▸ **Source excerpt**:
════════════════════
Each socket contains two data queues, so_rcv and so_snd, and a pointer to routines which provide supporting services. The type of the socket, so_type is defined at socket creation time and used in selecting those services which are appropriate to support it. The supporting protocol is selected at socket creation time and recorded in the socket data structure for later use. Protocols are defined by a table of procedures, the protosw structure, which will be described in detail later. A pointer to a protocol-specific data structure, the ``protocol control block,'' is also present in the socket structure. Protocols control this data structure, which normally includes a back pointer to the parent socket structure to allow easy lookup when returning information to a user (for example, placing an error number in the so_error field). The other entries in the socket structure are used in queuing connection requests, validating user requests, storing socket characteristics (e.g. options supplied at the time a socket is created), and maintaining a socket's state.
════════════════════
▸ **Recorded data**:
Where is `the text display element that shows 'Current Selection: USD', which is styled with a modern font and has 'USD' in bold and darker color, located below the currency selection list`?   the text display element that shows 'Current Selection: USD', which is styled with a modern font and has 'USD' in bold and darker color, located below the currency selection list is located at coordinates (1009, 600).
════════════════════
Answer these about the socket structure passage:
1. What are the two data queues each socket contains?
2. What is the table of procedures that defines a protocol called?
3. Which socket field is given as an example of where an error number is placed?

1. so_rcv and so_snd
2. The protosw structure
3. so_error